Start of Data supplied

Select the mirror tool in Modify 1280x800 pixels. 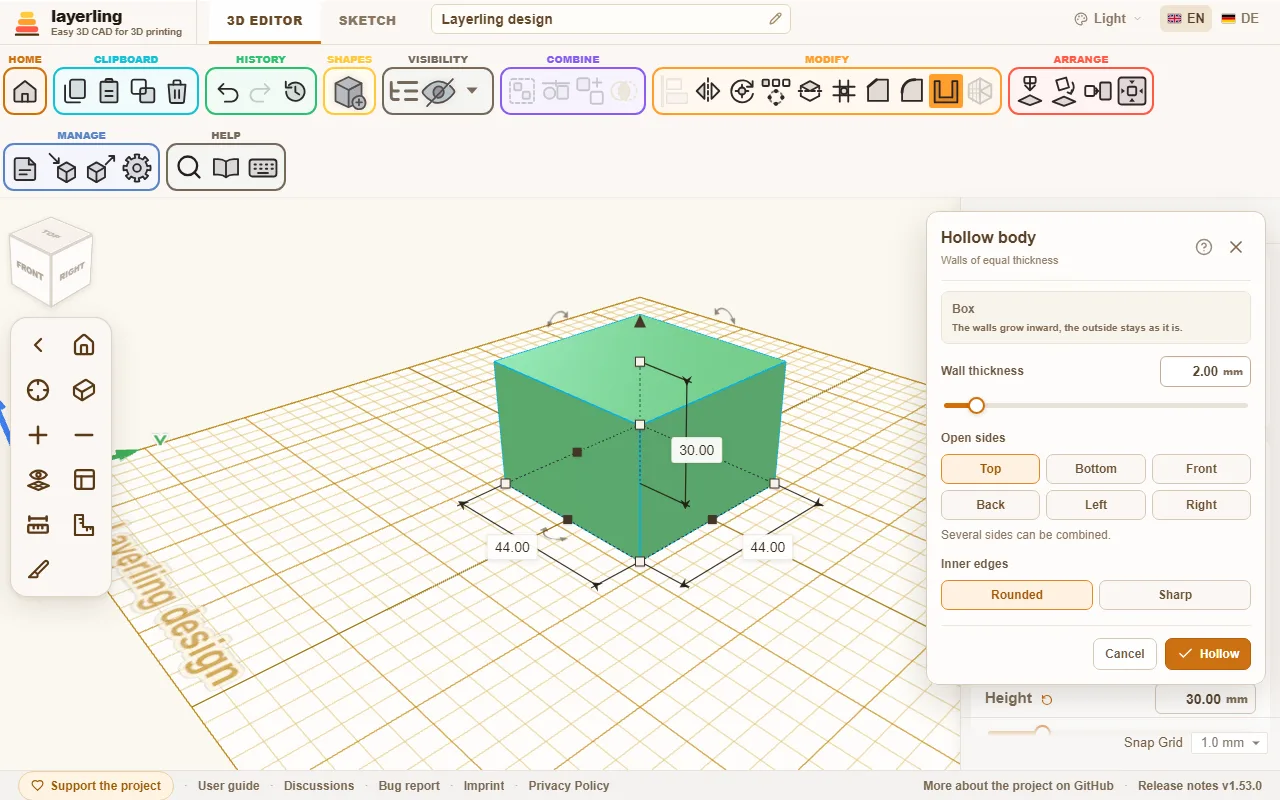(708, 92)
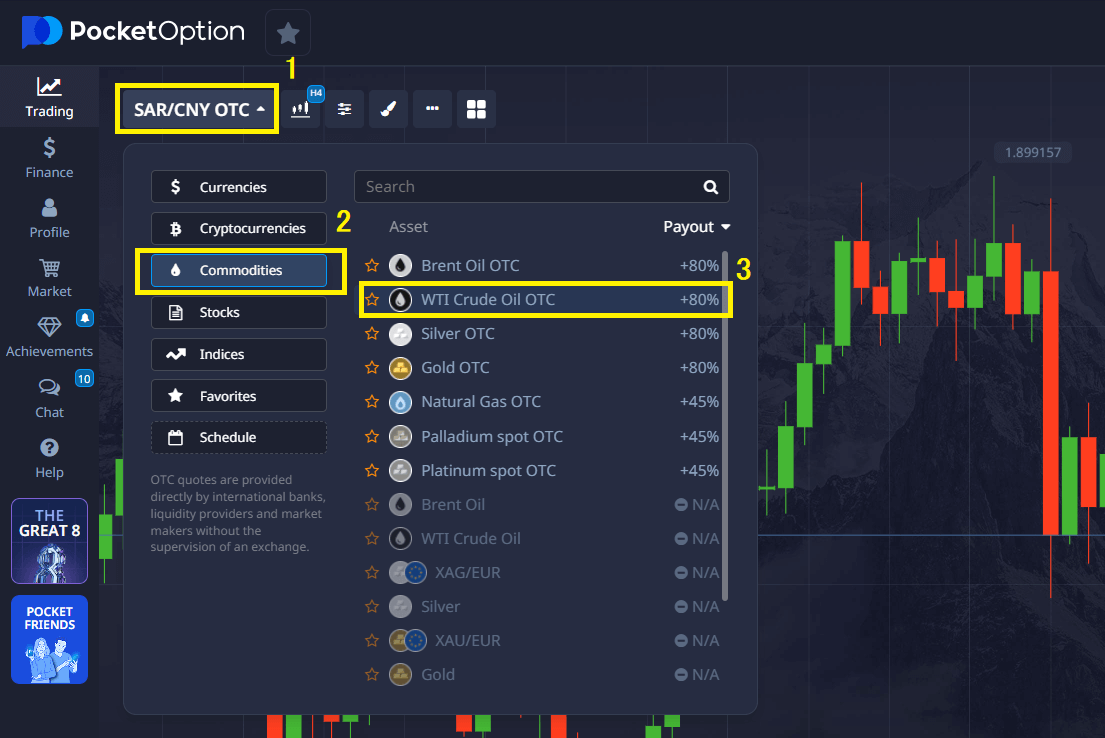
Task: Toggle favorite star for Natural Gas OTC
Action: (372, 402)
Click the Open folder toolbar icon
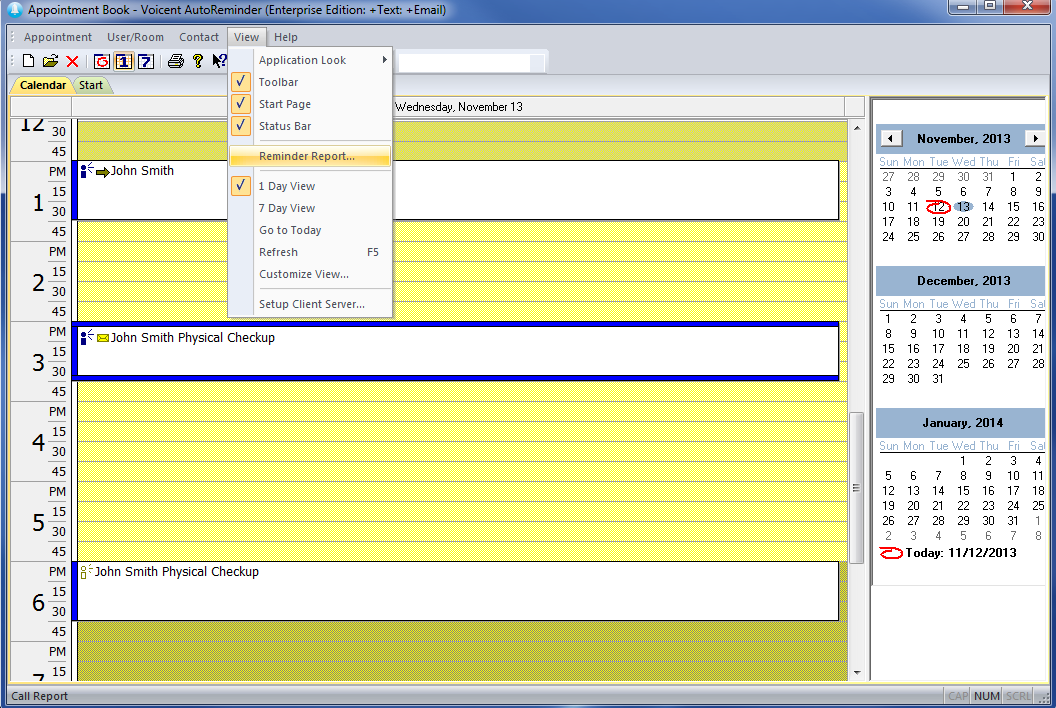Screen dimensions: 1056x708 point(50,61)
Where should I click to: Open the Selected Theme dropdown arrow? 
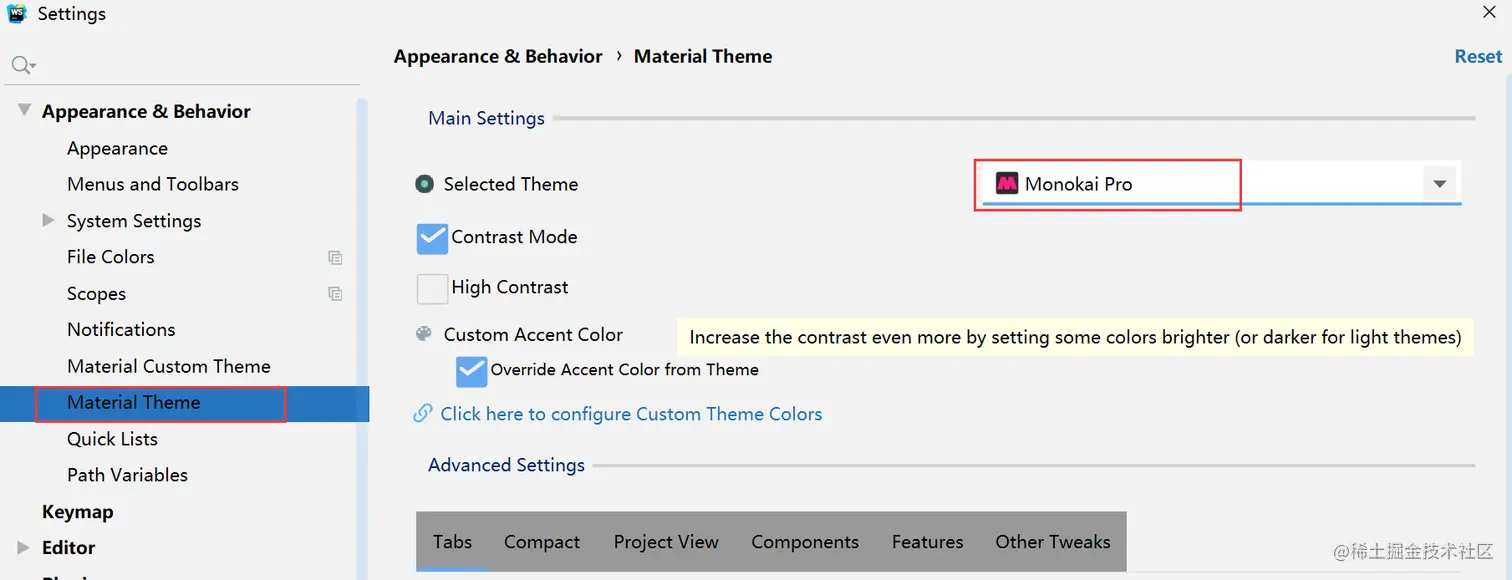(x=1440, y=184)
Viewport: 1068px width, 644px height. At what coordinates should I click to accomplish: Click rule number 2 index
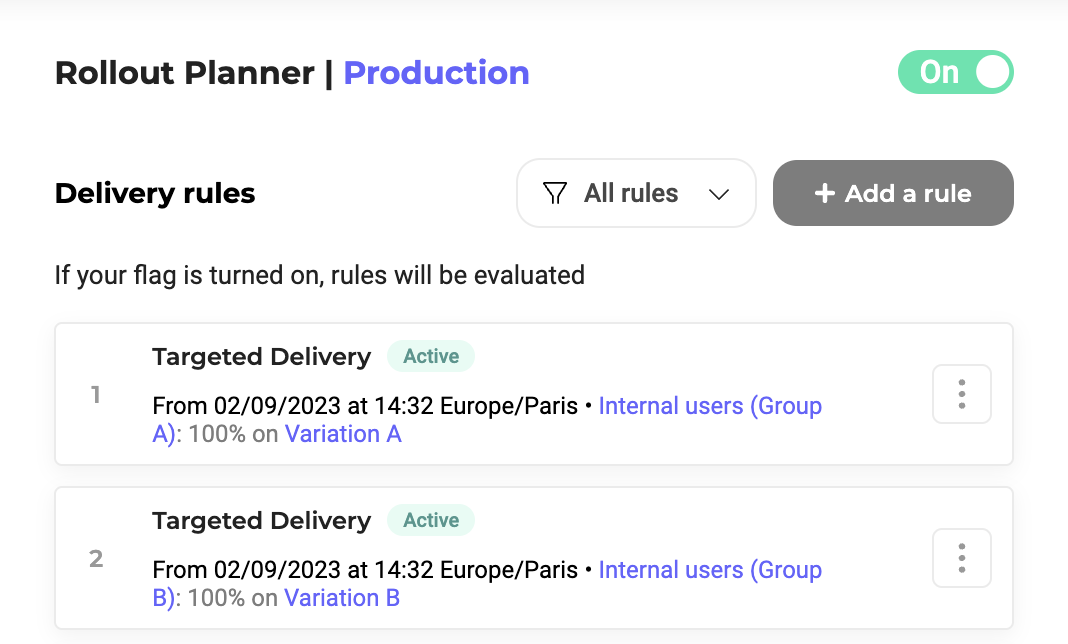pos(96,559)
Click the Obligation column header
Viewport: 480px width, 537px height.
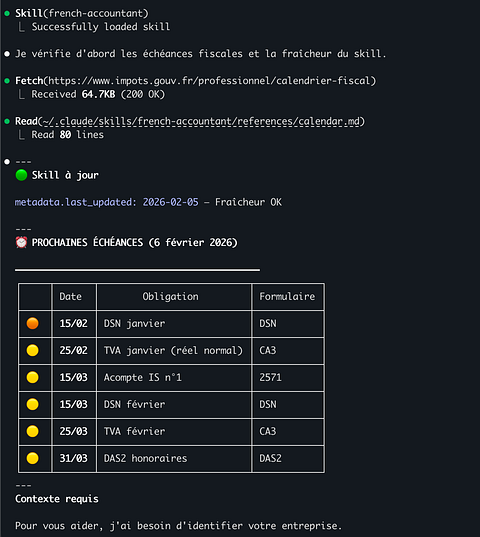(x=170, y=296)
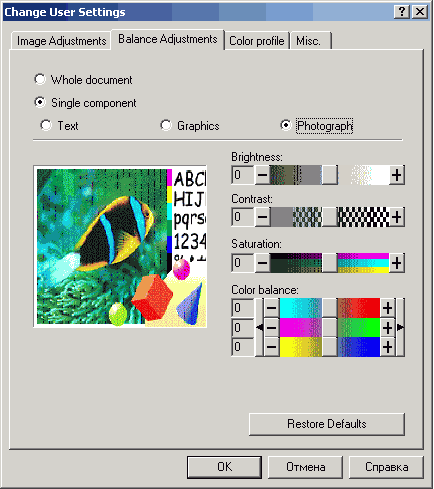This screenshot has width=434, height=489.
Task: Click the Restore Defaults button
Action: pyautogui.click(x=327, y=424)
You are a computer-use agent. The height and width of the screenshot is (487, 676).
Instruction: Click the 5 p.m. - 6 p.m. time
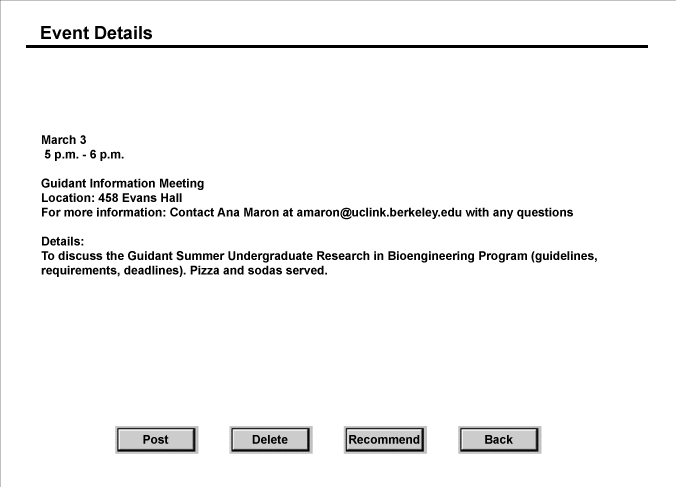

End of Data supplied

■ **What you need to do**
A verbatim copy is needed of the lines running from the line with "You are a computer-use" to the end of the data above, both included. Keep the pictures out of it.

■ **Response to the task**
You are a computer-use agent. The height and width of the screenshot is (487, 676).
Instruction: Click the 5 p.m. - 6 p.m. time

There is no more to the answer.